• [Work to be completed]: Beginning at the line that contains "How do I perform: Select" and finishing at the line that contains "Where should I", output the data below exactly. Include both end lines and no pictures.

• [Records provided]:
═══

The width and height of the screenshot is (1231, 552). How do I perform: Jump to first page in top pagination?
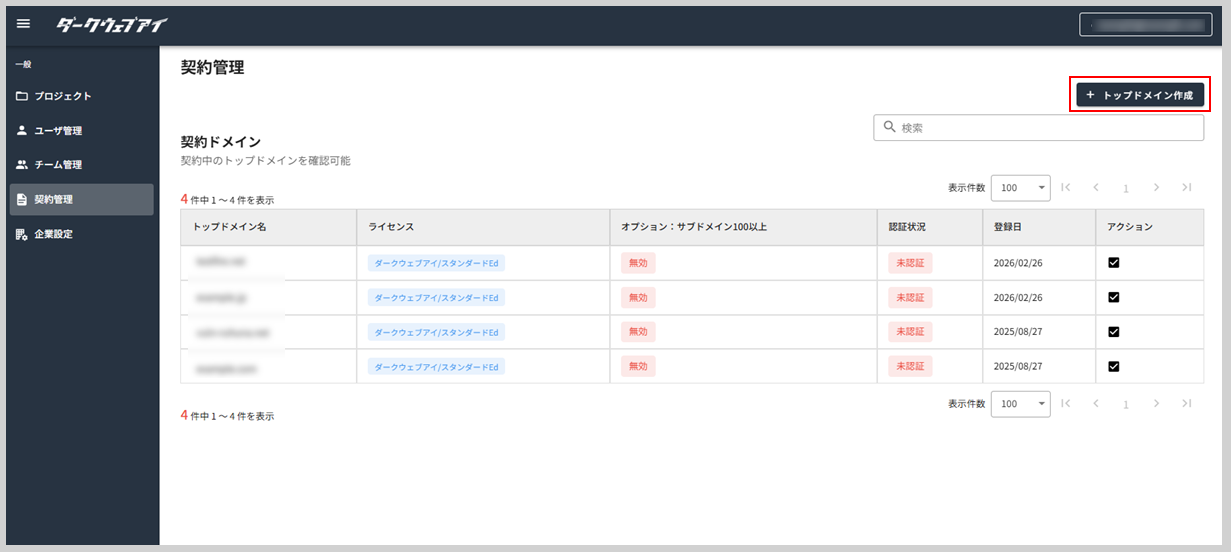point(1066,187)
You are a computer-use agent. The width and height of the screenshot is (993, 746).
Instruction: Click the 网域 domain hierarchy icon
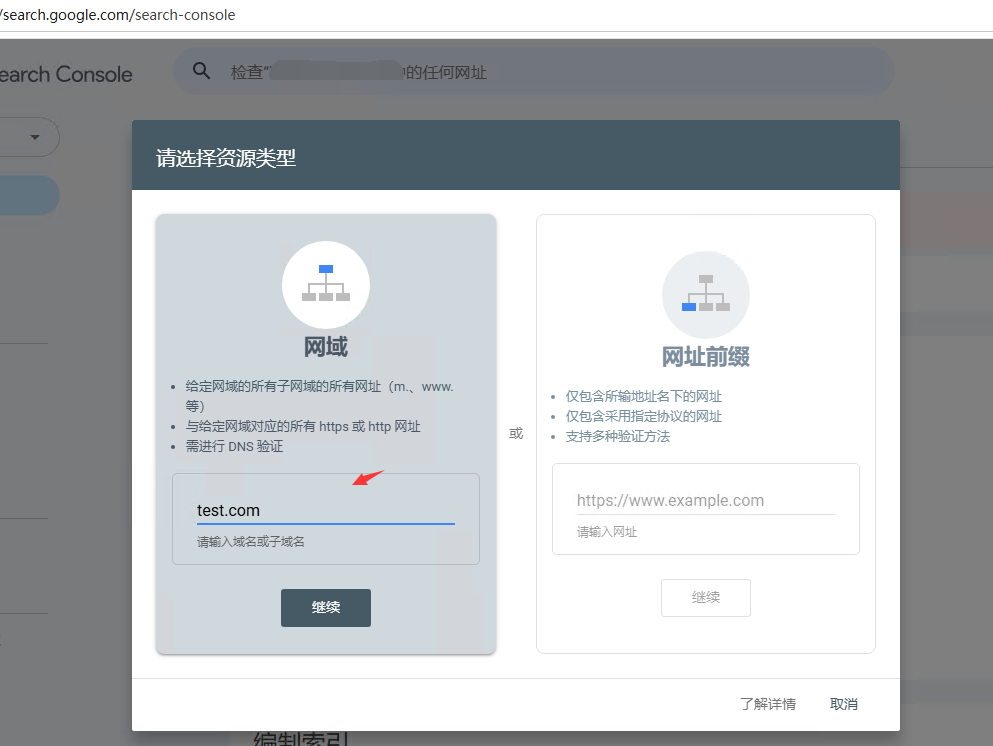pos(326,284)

═══

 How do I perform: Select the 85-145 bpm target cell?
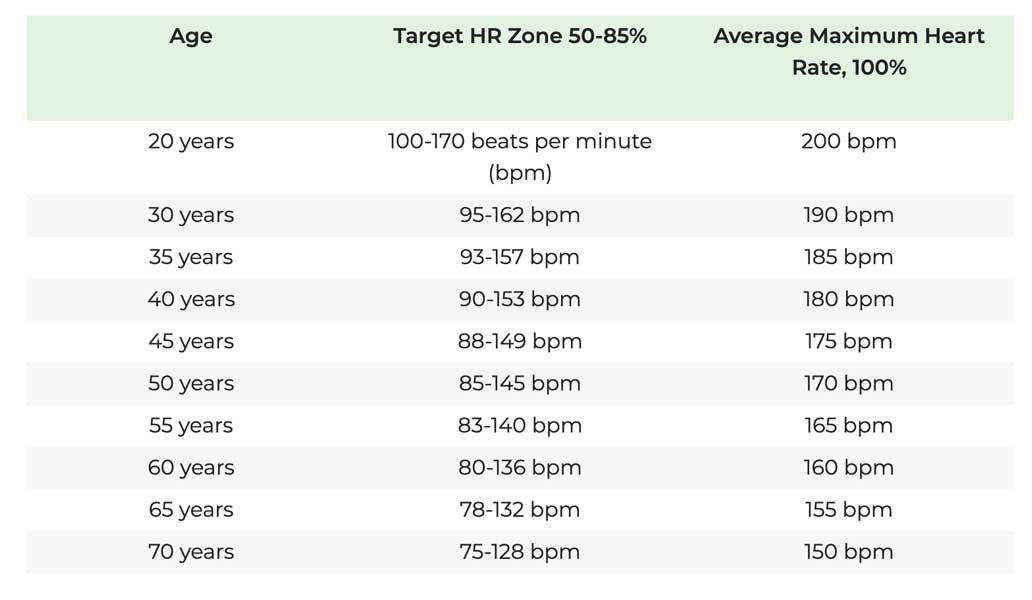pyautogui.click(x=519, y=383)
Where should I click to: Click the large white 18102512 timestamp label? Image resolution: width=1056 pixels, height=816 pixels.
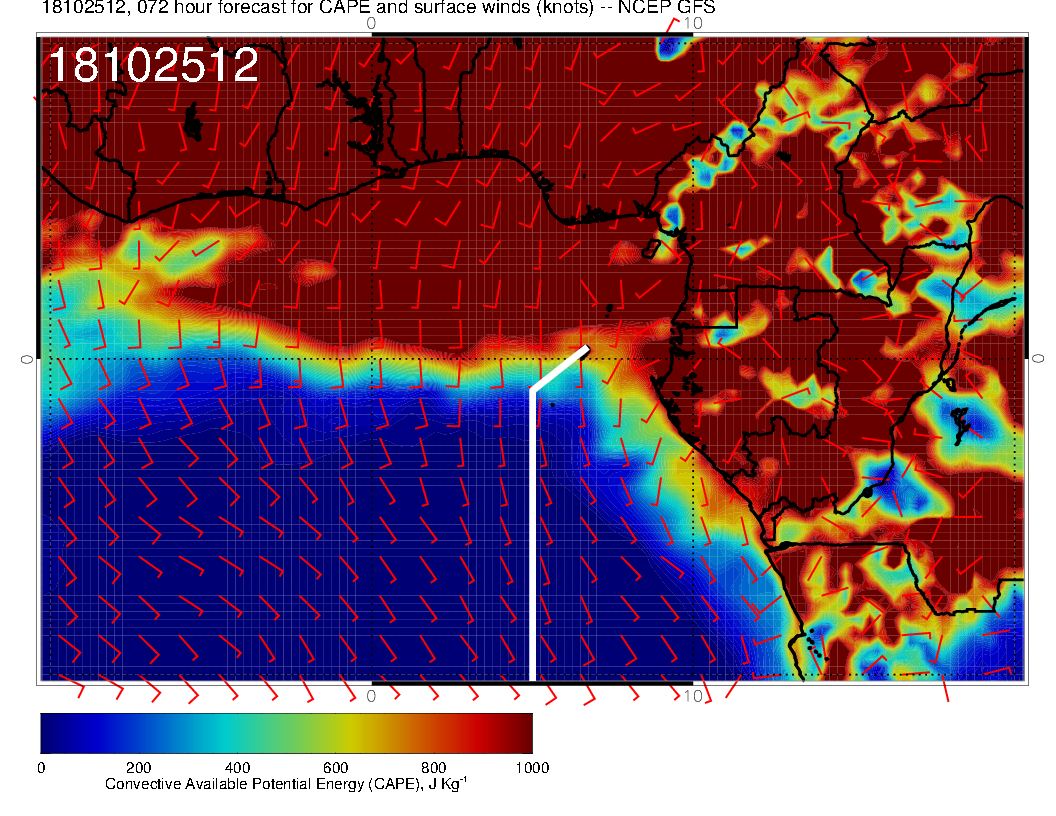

═══

• [Answer box]:
 How do I perform: Select the 85-145 bpm target cell?
pyautogui.click(x=519, y=383)
Where should I click to: Click the large white 18102512 timestamp label? Image resolution: width=1056 pixels, height=816 pixels.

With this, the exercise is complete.